Passage shown ::
[START]

IPCC Fourth Assessment Report: Climate Change 2007
Climate Change 2007: Working Group III: Mitigation of Climate Change

13.4.4 Interactions between private, local and non-governmental initiatives and national/international efforts

The preceding sections have touched on a number of the interactions that take place between private, sub-national and non-governmental initiatives and national and international climate change efforts. As discussed, some of these efforts have been designed, at least in part, to influence the development of national programmes or the international climate regime. Other programmes have been designed to fill roles in these regimes that may be appropriate for private or non-governmental entities. Finally, other legal or programmatic initiatives have been launched because of the perceived inadequacy of national or international efforts.

One of the most important drivers of these interactions is the development of a global GHG emission trading market. Many of the standardization and certification efforts described above have been designed to build institutions for the emerging GHG market which in turn may also facilitate interactions between sub-national initiatives and national or international climate regimes. For example, the eight north-eastern and mid-Atlantic states in the US Regional Greenhouse Gas Initiative (RGGI) cap and trade programme will allow the use of CDM credits and EU ETS allowances under certain circumstances (RGGI, 2005). Similarly, there has been an exploration of a possible linkage between the NSW Greenhouse Gas abatement scheme and the EU ETS and Kyoto mechanisms (Fowler, 2004; Betz and MacGill, 2005).

[END]

Brief :: In the IPCC report excerpt, what does the RGGI cap and trade program allow the use of under certain circumstances?

Data entries
[START]

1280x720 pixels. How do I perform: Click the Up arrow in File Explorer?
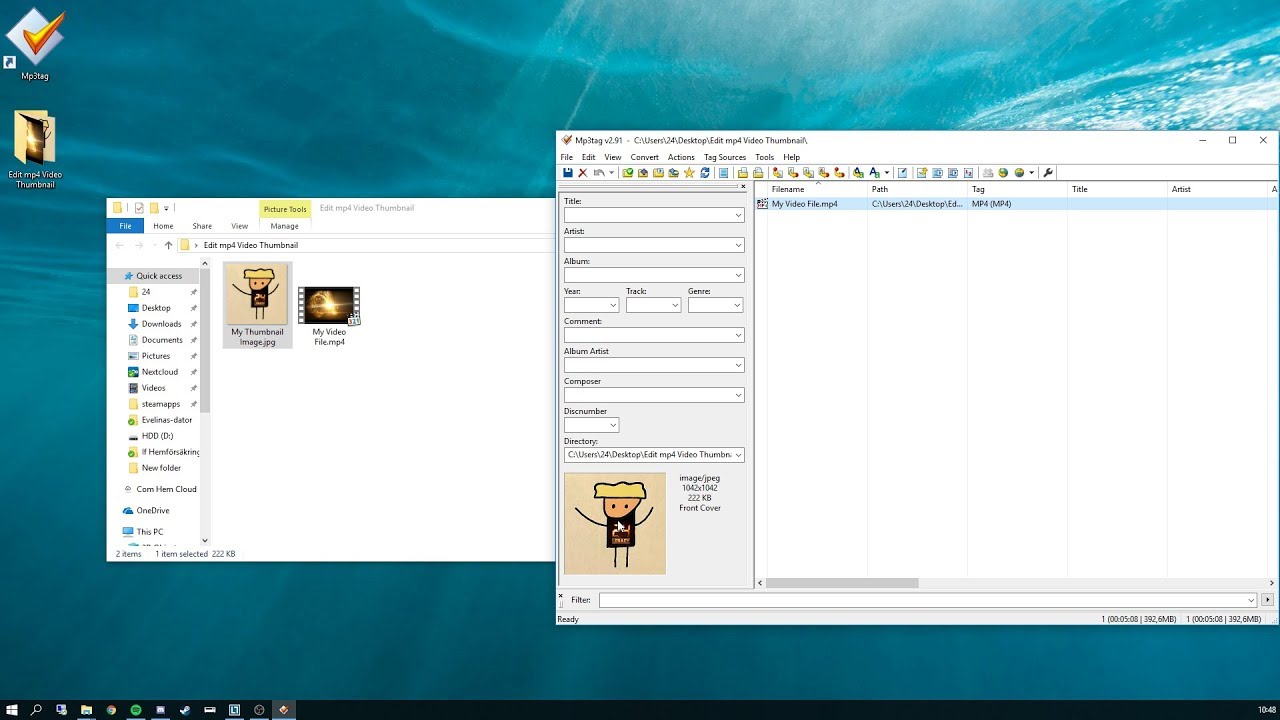coord(168,245)
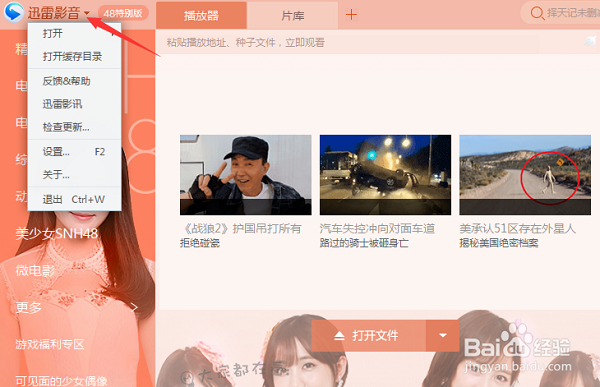600x387 pixels.
Task: Add a new tab with plus icon
Action: (351, 15)
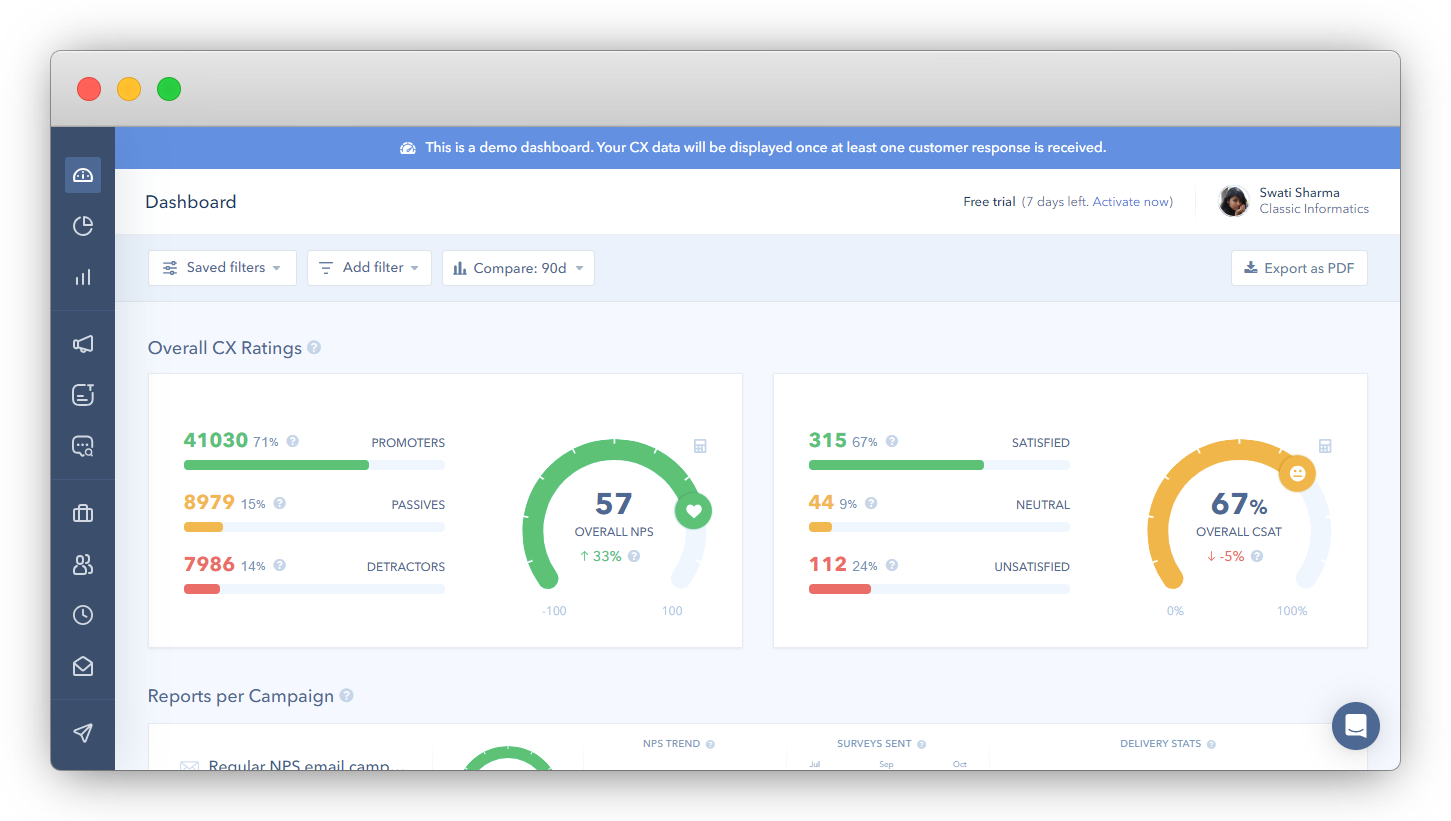This screenshot has width=1451, height=821.
Task: Click the Export as PDF button
Action: tap(1299, 267)
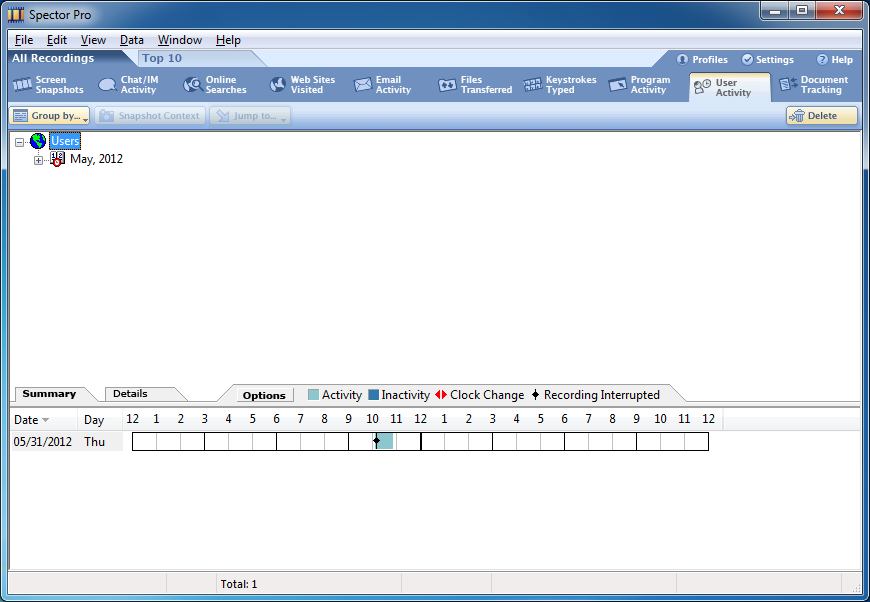This screenshot has height=602, width=870.
Task: Show Files Transferred recordings
Action: click(x=475, y=85)
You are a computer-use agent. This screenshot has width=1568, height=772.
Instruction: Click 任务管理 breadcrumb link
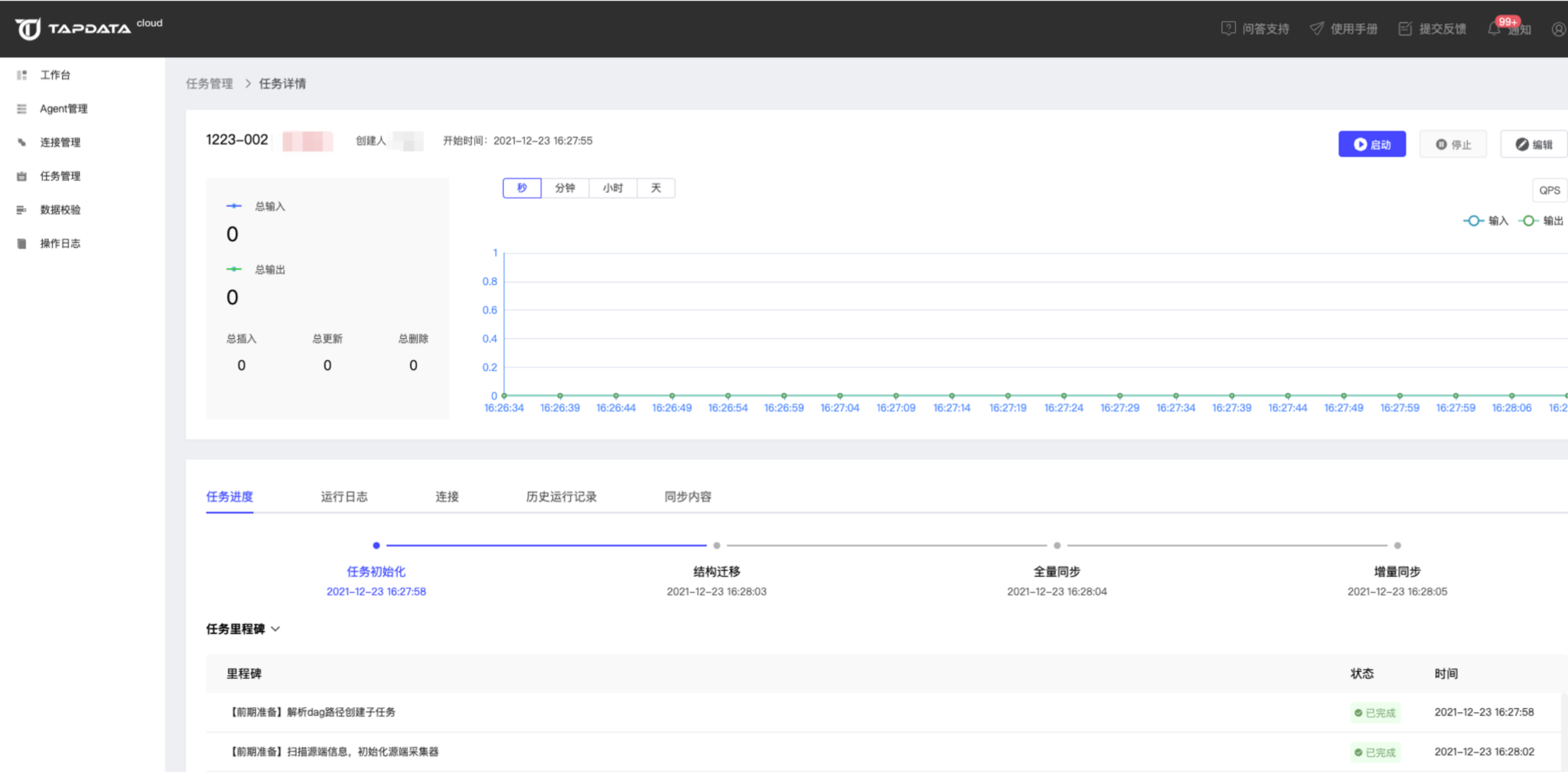(x=209, y=84)
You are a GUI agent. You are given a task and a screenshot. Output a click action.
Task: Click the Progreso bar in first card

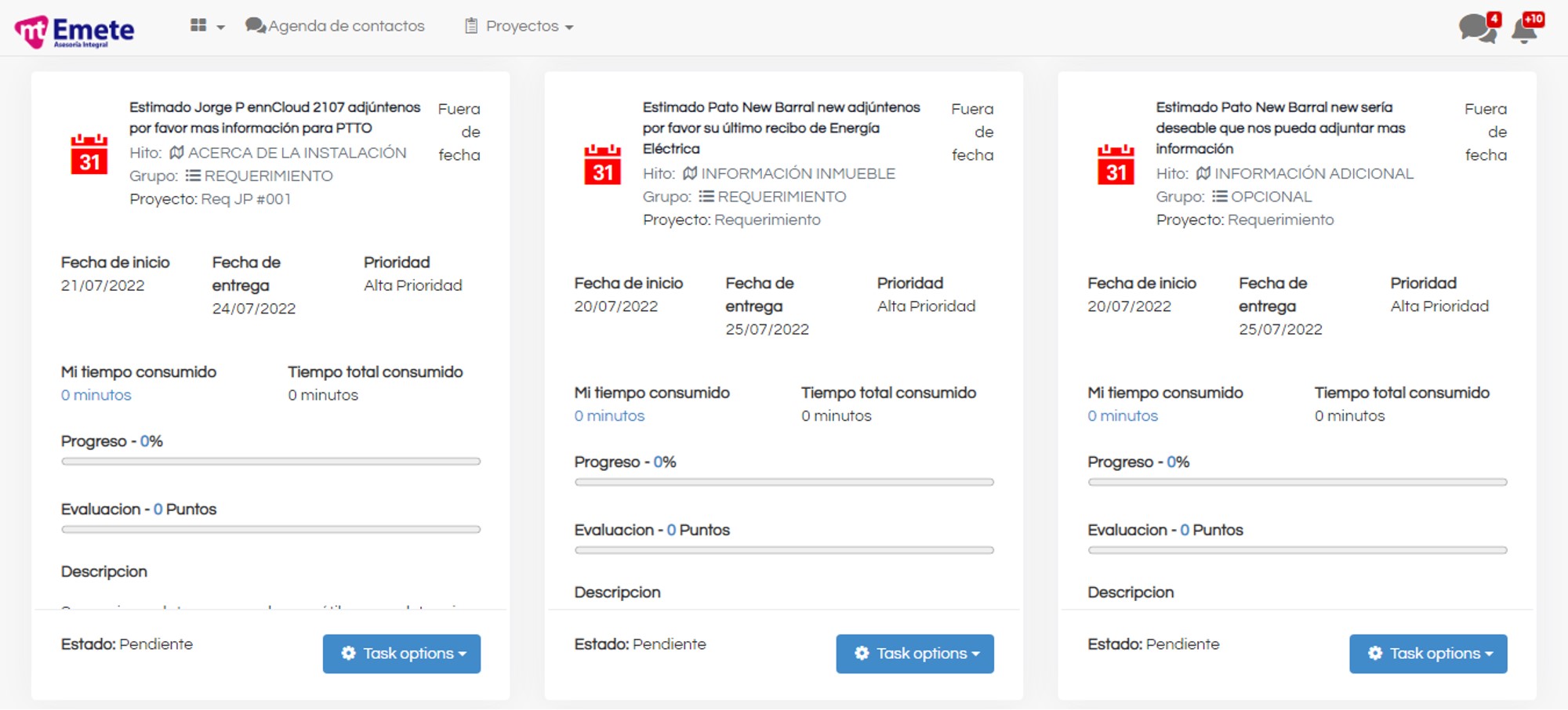click(x=270, y=462)
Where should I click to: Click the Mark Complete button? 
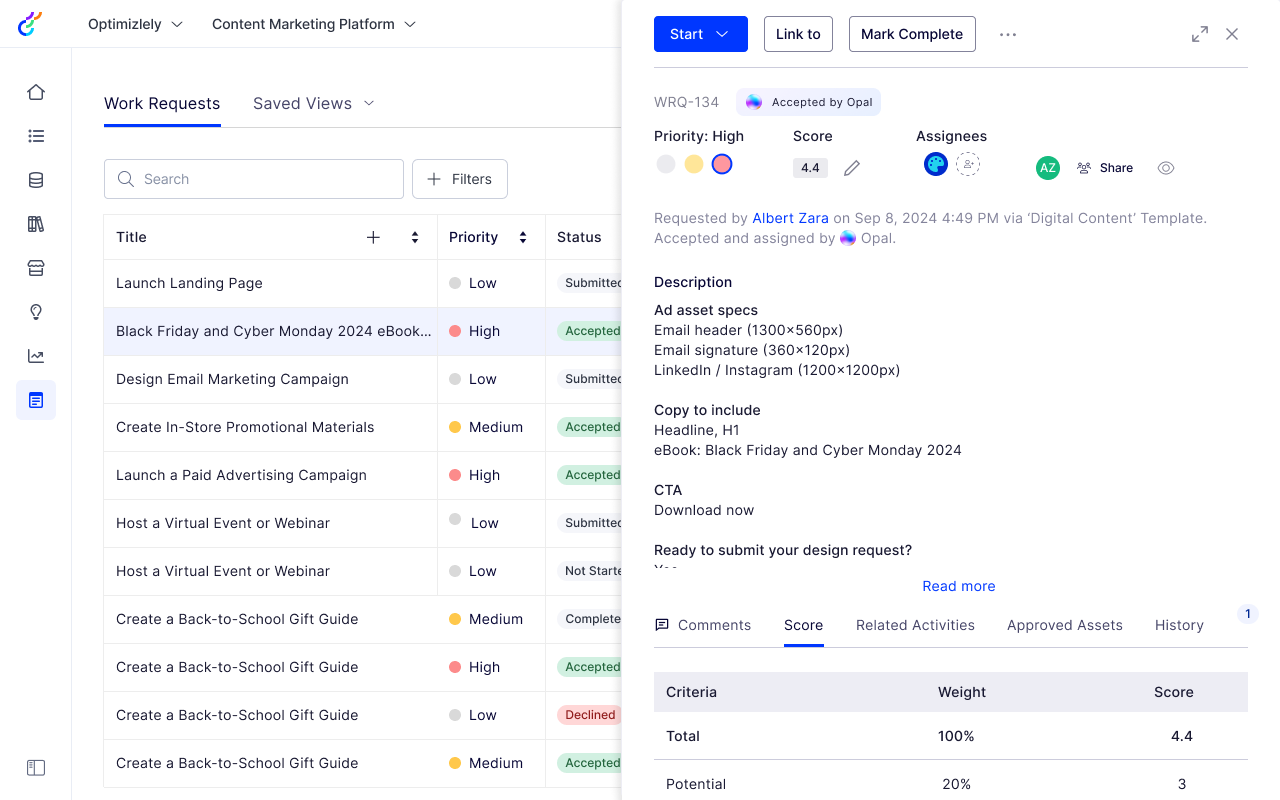tap(912, 34)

[END]

Solution below :: CDM credits and EU ETS allowances.